My best guess is that there's some additional buffering in the Mono implementation of the File.Read
operation. Having recently looked into checksums on a large file, on a decent spec Windows machine you should expect roughly 6 seconds per Gb if all is running smoothly.
Oddly it has been reported in more than one benchmark test that SHA-512 is noticeably quicker than SHA-256 (see 3 below). One other possibility is that the problem is not in allocating the data, but in disposing of the bytes once read. You may be able to use TransformBlock
(and TransformFinalBlock
) on a single array rather than reading the stream in one big gulp—I have no idea if this will work, but it bears investigating.
The difference between hashcode and checksum is (nearly) semantics. They both calculate a shorter 'magic' number that is fairly unique to the data in the input, though if you have 4.6GB of input and 64B of output, 'fairly' is somewhat limited.
- A checksum is not secure, and with a bit of work you can figure out the input from enough outputs, work backwards from output to input and do all sorts of insecure things.
- A Cryptographic hash takes longer to calculate, but changing just one bit in the input will radically change the output and for a good hash (e.g. SHA-512) there's no known way of getting from output back to input.
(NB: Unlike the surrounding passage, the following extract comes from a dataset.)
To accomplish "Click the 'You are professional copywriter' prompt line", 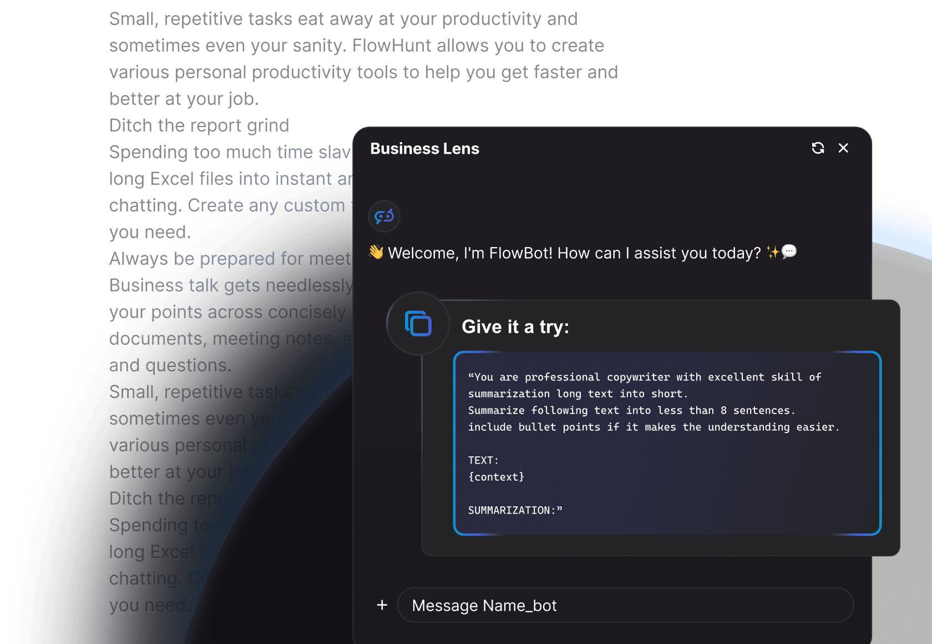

MD5 is breakable: you can fabricate an input to produce any given output, if needed, on a PC. SHA-256 is (probably) still secure, but won't be in a few years time—if your project has a lifespan measured in decades, then assume you'll need to change it. SHA-512 has no known attacks and probably won't for quite a while, and since it's quicker than SHA-256 I'd recommend it anyway. Benchmarks show it takes about 3 times longer to calculate SHA-512 than MD5, so if your speed issue can be dealt with, it's the way to go.
No idea, beyond those mentioned above. You're doing it right.
For a bit of light reading, see Crypto.SE: SHA51 is faster than SHA256?
Edit in response to question in comment
The purpose of a checksum is to allow you to check if a file has changed between the time you originally wrote it, and the time you come to use it. It does this by producing a small value (512 bits in the case of SHA512) where every bit of the original file contributes at least something to the output value. The purpose of a hashcode is the same, with the addition that it is really, really difficult for anyone else to get the same output value by making carefully managed changes to the file.
The premise is that if the checksums are the same at the start and when you check it, then the files are the same, and if they're different the file has certainly changed. What you are doing above is feeding the file, in its entirety, through an algorithm that rolls, folds and spindles the bits it reads to produce the small value.
As an example: in the application I'm currently writing, I need to know if parts of a file of any size have changed. I split the file into 16K blocks, take the SHA-512 hash of each block, and store it in a separate database on another drive. When I come to see if the file has changed, I reproduce the hash for each block and compare it to the original. Since I'm using SHA-512, the chances of a changed file having the same hash are unimaginably small, so I can be confident of detecting changes in 100s of GB of data whilst only storing a few MB of hashes in my database. I'm copying the file at the same time as taking the hash, and the process is entirely disk-bound; it takes about 5 minutes to transfer a file to a USB drive, of which 10 seconds is probably related to hashing.
Lack of disk space to store hashes is a problem I can't solve in a post—buy a USB stick?